I limiti al divieto di reformatio in peius

26 Ottobre 2015

Per la Corte Edu ben può la Corte di appello, in sede di giudizio di rinvio, irrogare una pena più grave rispetto a quella comminata dal primo giudice di appello, purché non sia più alta rispetto a quella determinata dai giudici di primo grado. Il ricorrente, condannato con giudizio abbreviato per associazione di tipo mafioso, aveva impugnato la sentenza di condanna a sei anni di reclusione contestando la inutilizzabilità di parte delle intercettazioni telefoniche realizzate nel corso delle indagini preliminari, in quanto effettuate con strumenti non appartenenti alla Procura.

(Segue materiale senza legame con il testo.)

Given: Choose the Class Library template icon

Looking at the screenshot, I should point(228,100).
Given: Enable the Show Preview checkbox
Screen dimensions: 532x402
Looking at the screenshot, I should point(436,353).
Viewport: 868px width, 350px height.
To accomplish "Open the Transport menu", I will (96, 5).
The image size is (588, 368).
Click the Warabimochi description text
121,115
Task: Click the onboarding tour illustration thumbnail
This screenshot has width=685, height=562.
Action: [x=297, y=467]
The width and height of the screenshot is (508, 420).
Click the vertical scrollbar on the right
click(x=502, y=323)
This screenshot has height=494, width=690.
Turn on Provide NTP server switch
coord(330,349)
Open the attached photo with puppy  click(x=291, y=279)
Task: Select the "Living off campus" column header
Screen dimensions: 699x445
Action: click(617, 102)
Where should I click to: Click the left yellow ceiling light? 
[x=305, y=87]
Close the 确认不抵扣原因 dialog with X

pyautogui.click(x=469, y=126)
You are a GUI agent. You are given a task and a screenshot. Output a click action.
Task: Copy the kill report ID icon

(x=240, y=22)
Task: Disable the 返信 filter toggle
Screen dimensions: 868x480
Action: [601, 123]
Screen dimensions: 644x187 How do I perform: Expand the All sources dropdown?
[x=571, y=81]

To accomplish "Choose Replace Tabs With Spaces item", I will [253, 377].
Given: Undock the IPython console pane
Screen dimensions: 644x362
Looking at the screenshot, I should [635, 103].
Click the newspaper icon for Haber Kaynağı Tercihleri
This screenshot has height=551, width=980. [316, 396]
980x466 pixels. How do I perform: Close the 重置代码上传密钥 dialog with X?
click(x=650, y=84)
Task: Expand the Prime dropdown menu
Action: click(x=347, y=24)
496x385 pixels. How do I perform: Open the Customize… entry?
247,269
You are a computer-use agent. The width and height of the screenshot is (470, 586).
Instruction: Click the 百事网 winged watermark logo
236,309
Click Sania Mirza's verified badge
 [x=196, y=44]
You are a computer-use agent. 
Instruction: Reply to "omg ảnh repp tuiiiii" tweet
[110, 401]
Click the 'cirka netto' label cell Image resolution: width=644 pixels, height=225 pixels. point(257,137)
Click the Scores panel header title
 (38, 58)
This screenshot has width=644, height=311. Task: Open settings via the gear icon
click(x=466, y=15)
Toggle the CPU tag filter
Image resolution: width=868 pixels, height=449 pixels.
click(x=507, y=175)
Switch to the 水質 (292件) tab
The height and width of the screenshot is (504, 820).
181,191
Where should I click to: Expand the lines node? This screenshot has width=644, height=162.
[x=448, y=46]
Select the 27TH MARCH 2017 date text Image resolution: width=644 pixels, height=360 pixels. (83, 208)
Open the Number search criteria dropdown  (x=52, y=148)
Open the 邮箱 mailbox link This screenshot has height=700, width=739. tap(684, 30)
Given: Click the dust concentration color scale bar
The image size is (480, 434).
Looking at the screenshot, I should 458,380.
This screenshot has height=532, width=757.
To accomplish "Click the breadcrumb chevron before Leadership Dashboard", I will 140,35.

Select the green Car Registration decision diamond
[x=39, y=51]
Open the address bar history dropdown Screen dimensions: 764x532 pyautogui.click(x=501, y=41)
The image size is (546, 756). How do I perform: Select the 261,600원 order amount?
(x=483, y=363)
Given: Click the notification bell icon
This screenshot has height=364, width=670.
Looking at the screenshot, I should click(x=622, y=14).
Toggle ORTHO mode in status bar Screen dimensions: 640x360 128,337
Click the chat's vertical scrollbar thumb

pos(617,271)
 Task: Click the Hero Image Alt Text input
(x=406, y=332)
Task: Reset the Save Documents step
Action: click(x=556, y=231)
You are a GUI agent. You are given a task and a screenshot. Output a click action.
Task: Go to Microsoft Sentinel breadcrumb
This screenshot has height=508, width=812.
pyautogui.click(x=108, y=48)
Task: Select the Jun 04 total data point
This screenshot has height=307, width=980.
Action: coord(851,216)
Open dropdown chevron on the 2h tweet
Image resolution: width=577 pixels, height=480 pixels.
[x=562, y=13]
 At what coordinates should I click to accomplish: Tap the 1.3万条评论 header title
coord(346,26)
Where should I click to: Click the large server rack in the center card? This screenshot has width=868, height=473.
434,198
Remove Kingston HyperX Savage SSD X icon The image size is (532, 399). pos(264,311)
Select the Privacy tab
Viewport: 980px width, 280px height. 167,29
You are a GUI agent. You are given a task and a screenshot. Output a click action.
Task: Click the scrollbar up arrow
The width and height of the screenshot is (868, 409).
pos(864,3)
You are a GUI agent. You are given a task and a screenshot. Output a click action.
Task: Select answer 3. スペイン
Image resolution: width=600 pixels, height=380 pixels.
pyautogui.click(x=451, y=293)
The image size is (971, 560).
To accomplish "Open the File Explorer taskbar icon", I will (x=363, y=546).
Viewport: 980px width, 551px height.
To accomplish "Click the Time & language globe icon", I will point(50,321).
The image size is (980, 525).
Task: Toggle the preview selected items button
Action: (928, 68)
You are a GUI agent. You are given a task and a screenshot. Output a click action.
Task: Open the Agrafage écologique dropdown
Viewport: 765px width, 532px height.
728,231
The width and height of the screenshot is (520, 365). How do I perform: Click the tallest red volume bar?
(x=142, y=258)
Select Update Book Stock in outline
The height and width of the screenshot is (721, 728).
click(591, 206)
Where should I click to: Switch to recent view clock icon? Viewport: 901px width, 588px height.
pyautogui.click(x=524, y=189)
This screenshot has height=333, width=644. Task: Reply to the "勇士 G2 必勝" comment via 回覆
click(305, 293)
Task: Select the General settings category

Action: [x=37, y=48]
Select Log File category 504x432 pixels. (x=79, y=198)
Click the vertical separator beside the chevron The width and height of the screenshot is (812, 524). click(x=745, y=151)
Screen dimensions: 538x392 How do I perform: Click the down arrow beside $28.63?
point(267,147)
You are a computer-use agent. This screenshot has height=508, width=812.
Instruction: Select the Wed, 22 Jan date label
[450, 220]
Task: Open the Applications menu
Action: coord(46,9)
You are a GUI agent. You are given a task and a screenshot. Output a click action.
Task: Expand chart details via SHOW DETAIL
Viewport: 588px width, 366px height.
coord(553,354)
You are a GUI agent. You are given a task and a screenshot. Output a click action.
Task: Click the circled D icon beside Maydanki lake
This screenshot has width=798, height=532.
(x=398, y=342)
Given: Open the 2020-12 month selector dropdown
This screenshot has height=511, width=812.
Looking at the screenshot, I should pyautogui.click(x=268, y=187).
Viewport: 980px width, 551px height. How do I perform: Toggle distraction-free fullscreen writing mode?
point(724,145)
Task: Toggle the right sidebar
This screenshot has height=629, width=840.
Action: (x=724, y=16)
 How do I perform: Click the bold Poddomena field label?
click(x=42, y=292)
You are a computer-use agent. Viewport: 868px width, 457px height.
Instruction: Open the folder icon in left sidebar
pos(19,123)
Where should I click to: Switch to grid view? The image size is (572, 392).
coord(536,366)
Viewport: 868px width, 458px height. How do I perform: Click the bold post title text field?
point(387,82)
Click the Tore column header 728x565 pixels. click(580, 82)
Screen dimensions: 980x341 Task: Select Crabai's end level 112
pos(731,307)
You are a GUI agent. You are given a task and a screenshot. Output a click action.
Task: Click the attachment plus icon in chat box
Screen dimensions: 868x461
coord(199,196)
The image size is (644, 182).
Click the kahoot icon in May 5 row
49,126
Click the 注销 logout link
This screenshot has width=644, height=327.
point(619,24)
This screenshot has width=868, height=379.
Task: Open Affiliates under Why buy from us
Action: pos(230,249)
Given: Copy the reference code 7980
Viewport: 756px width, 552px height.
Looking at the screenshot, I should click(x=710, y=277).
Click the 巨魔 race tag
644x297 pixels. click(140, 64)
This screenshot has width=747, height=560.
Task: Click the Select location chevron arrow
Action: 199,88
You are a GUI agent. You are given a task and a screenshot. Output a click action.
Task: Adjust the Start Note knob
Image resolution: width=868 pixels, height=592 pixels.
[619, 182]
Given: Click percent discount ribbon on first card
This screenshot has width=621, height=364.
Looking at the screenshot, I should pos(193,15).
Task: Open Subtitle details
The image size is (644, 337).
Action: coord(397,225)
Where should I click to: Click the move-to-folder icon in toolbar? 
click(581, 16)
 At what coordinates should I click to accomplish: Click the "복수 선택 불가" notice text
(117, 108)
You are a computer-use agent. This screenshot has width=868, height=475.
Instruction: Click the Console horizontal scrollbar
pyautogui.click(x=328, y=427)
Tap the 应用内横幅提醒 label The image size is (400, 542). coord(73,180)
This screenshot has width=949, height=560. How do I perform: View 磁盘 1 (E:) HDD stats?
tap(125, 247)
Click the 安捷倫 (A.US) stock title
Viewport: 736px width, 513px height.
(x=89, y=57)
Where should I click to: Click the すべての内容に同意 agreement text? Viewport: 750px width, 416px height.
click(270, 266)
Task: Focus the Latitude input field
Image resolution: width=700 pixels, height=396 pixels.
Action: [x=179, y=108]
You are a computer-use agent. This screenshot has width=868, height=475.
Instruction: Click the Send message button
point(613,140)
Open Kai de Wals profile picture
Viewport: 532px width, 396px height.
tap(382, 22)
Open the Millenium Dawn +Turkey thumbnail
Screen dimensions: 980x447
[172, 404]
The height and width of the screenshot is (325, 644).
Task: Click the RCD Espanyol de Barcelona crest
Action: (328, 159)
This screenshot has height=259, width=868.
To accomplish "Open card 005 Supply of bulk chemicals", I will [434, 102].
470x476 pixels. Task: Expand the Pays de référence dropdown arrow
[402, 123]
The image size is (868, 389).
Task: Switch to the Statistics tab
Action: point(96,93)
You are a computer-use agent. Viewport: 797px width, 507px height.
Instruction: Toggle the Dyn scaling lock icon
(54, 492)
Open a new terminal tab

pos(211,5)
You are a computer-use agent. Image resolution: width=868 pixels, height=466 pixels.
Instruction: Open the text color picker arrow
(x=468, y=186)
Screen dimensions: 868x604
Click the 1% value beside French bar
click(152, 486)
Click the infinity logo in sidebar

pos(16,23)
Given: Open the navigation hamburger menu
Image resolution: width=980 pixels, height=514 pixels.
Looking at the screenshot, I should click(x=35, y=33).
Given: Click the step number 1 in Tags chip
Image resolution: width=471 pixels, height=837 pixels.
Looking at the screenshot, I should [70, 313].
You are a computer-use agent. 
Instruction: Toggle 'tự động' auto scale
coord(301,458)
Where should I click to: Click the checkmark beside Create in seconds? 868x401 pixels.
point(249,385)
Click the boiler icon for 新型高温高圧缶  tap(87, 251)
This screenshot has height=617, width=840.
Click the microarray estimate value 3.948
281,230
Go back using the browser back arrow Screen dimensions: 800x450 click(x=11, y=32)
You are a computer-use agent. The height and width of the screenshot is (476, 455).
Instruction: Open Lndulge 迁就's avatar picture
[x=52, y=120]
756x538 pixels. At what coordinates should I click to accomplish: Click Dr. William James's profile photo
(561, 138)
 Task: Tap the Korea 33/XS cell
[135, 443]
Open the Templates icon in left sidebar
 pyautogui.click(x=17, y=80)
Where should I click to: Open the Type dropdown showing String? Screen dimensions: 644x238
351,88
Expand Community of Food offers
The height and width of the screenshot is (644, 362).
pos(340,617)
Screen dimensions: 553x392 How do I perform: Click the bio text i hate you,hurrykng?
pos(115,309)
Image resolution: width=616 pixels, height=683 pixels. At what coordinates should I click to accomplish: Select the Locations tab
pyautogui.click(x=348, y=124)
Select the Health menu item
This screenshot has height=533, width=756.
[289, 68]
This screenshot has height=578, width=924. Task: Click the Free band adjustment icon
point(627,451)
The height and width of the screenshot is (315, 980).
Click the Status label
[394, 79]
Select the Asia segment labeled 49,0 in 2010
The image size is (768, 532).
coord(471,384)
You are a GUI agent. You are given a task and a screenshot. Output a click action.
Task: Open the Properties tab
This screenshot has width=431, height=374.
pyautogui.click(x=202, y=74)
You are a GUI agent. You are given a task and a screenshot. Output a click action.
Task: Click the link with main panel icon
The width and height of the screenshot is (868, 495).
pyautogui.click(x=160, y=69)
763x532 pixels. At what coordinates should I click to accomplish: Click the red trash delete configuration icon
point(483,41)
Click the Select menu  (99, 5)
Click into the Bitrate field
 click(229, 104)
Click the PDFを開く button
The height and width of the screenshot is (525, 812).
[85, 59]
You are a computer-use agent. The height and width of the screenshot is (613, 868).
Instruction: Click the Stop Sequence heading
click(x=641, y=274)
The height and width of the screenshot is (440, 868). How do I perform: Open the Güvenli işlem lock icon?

Per la Corte Edu ben può la Corte di appello, in sede di giudizio di rinvio, irrogare una pena più grave rispetto a quella comminata dal primo giudice di appello, purché non sia più alta rispetto a quella determinata dai giudici di primo grado.

Il ricorrente, condannato con giudizio abbreviato per associazione di tipo mafioso, aveva impugnato la sentenza di condanna a sei anni di reclusione contestando la inutilizzabilità di parte delle intercettazioni telefoniche realizzate nel corso delle indagini preliminari, in quanto effettuate con strumenti non appartenenti alla Procura.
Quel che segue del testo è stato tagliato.